- Do this: Can you copy out, word for word and without the pictures, the lines that begin with the one containing "How do I perform: Click" and run through the last line below?

---

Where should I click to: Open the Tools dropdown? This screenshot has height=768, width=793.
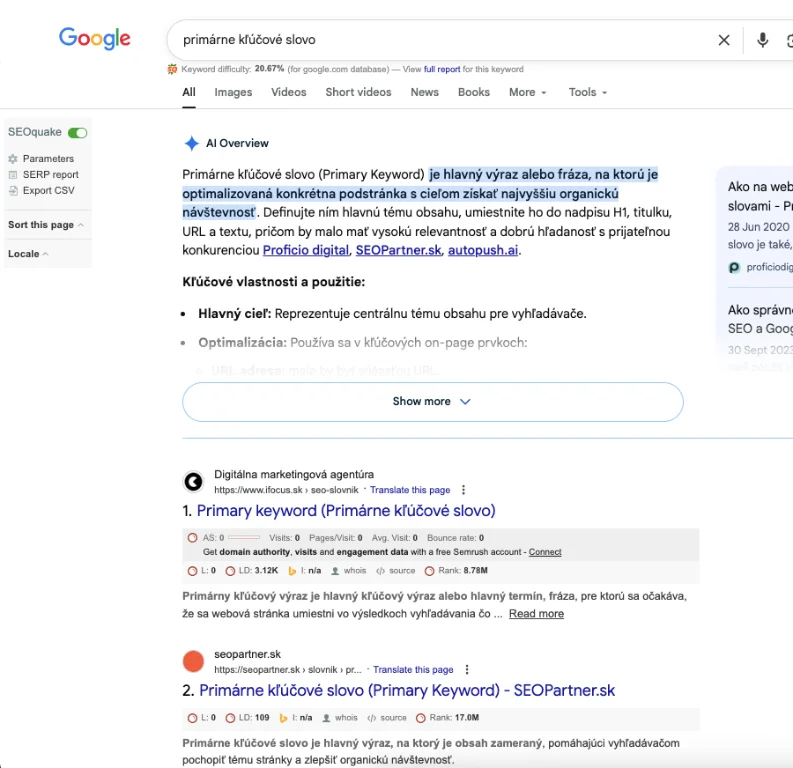coord(587,92)
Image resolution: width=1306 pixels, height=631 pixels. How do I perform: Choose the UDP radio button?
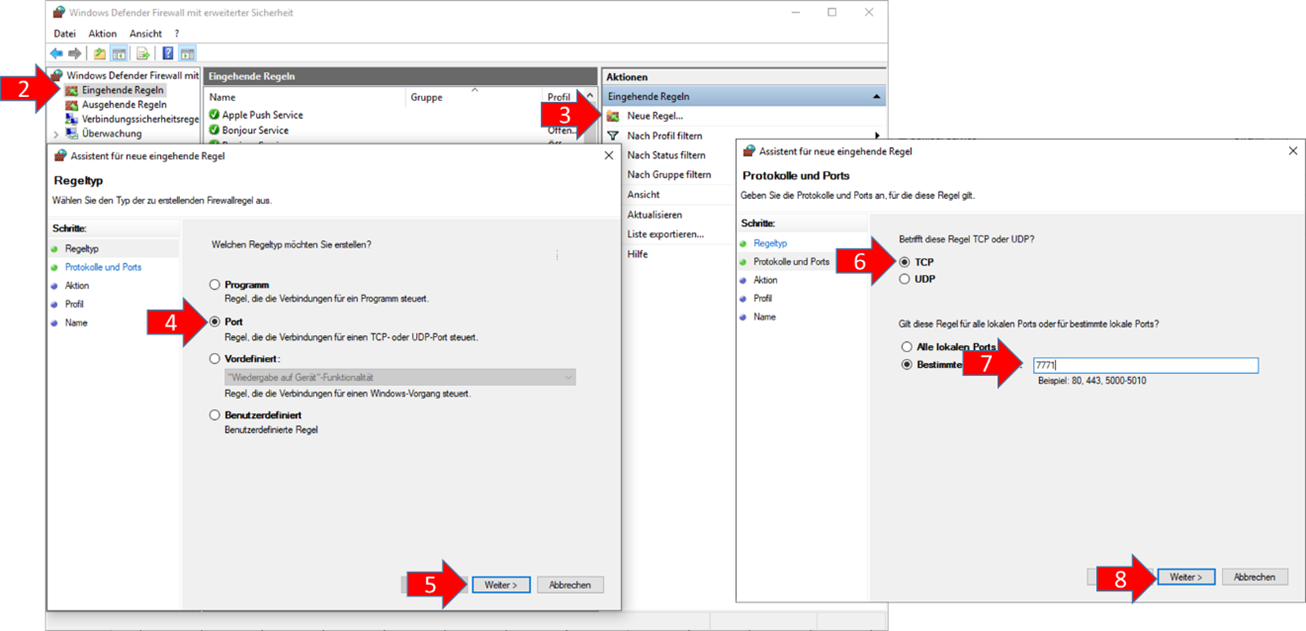(x=905, y=279)
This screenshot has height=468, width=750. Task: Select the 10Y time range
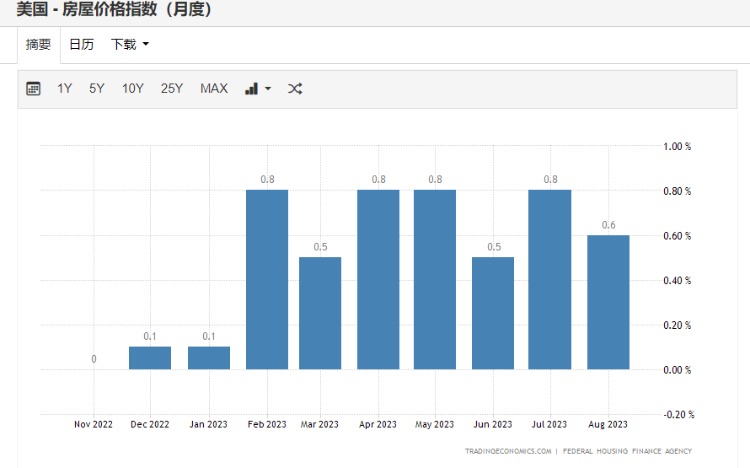coord(133,89)
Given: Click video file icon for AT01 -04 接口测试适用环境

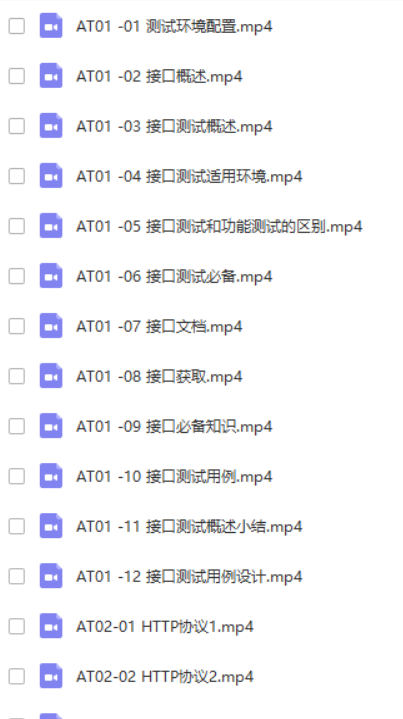Looking at the screenshot, I should tap(51, 176).
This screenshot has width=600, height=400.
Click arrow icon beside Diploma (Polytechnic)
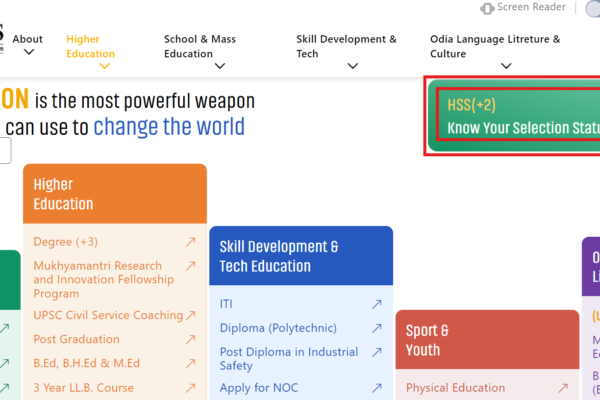coord(377,328)

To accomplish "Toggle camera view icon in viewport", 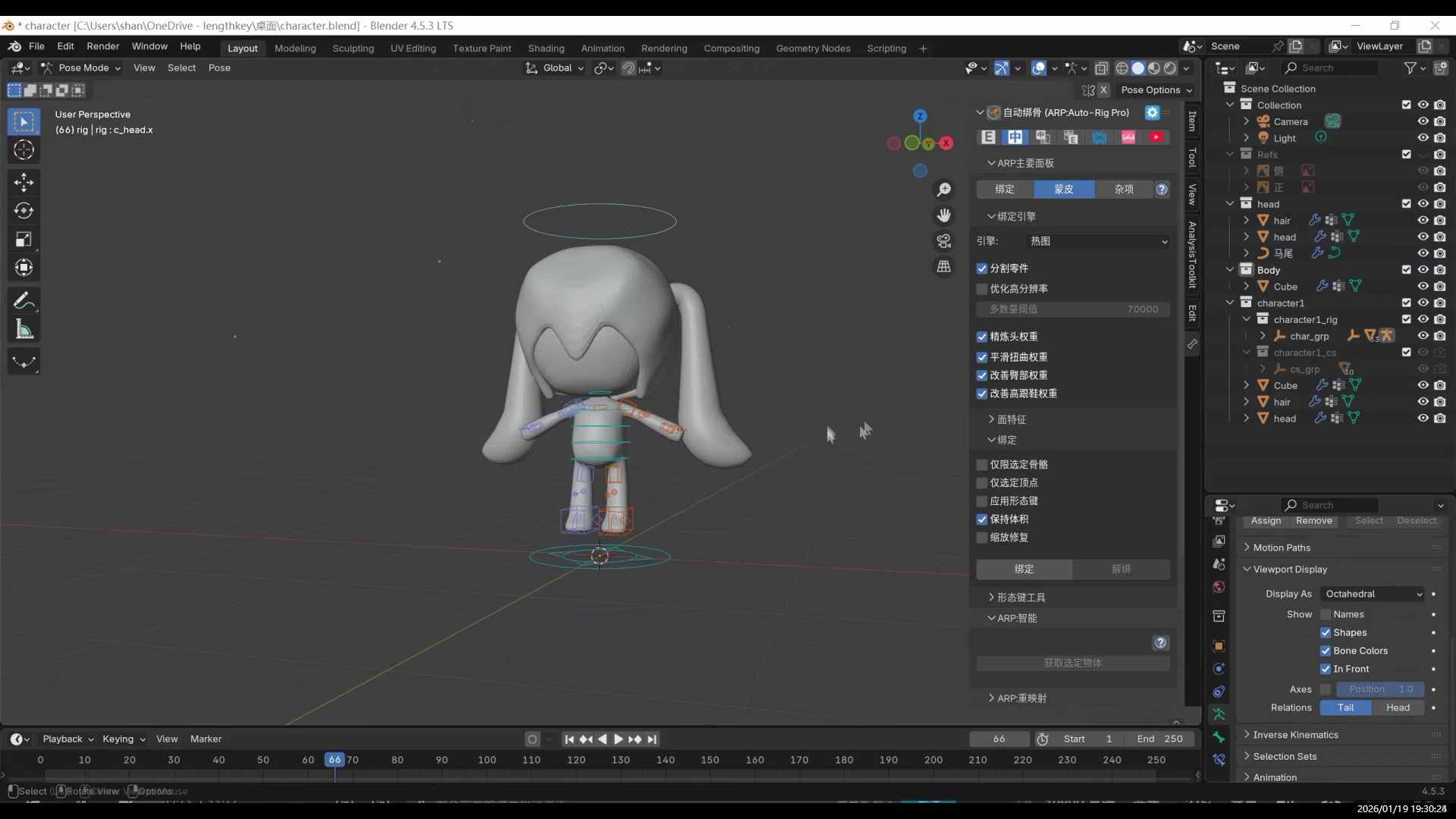I will 943,241.
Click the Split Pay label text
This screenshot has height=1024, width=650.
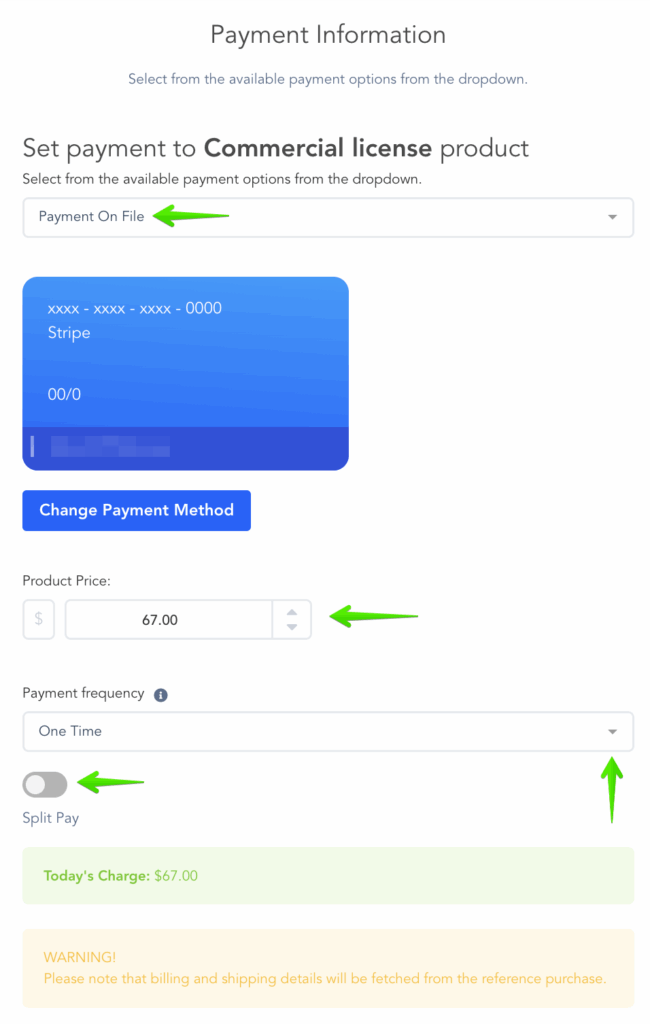(50, 818)
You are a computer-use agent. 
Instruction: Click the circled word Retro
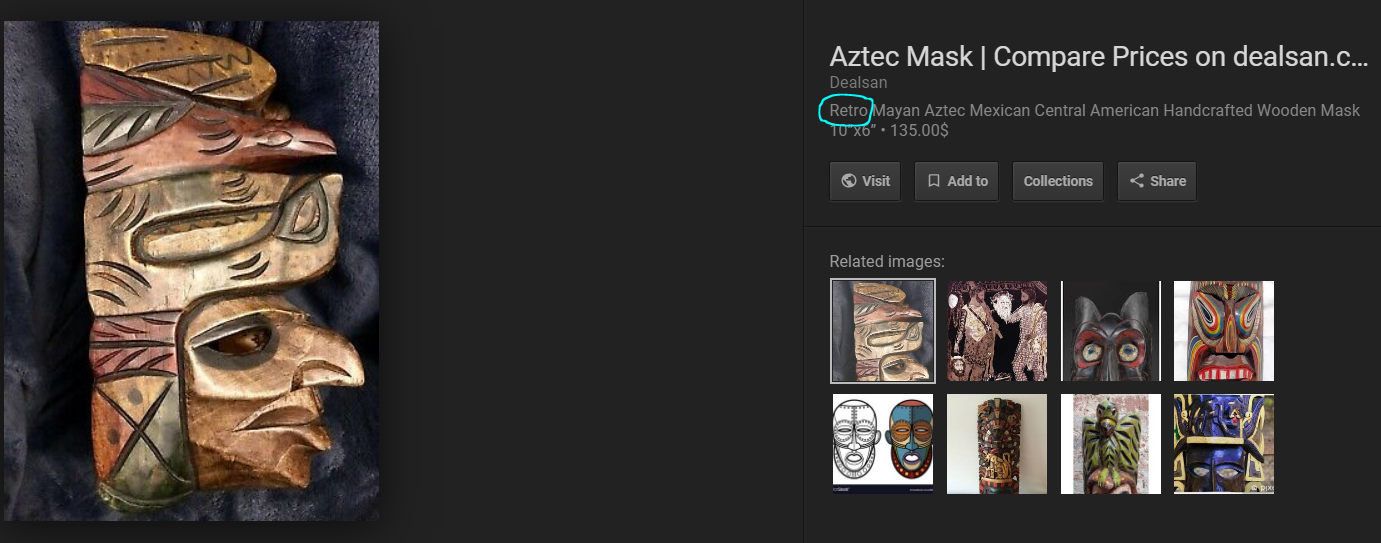tap(848, 110)
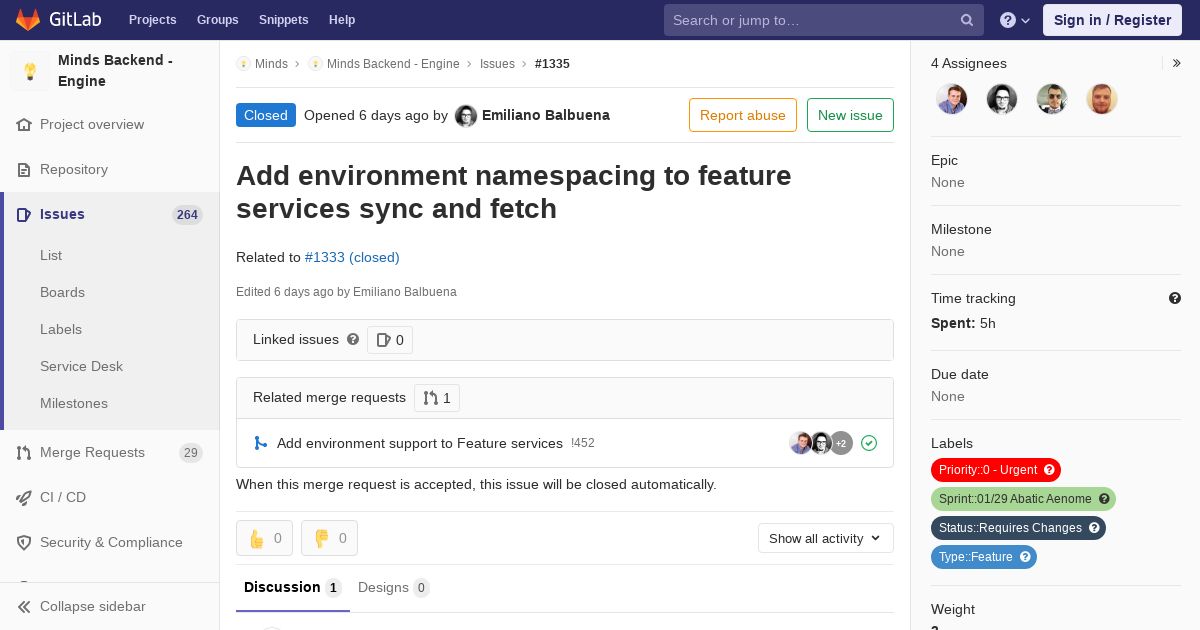Collapse the right sidebar with double chevron

pos(1177,63)
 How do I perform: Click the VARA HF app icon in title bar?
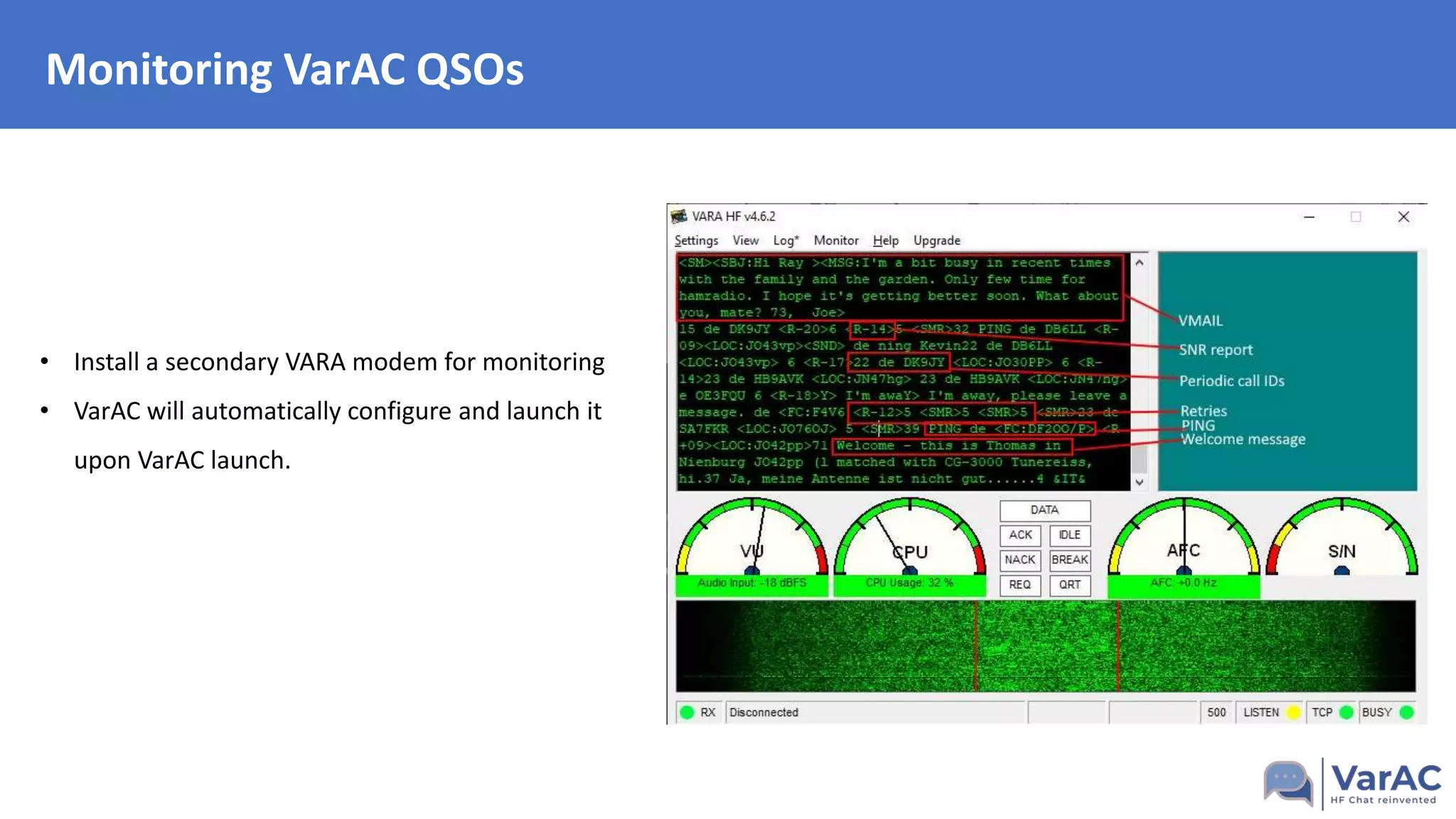point(680,216)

---

- Result for this task:
 How do I perform: Click the VARA HF app icon in title bar?
point(680,216)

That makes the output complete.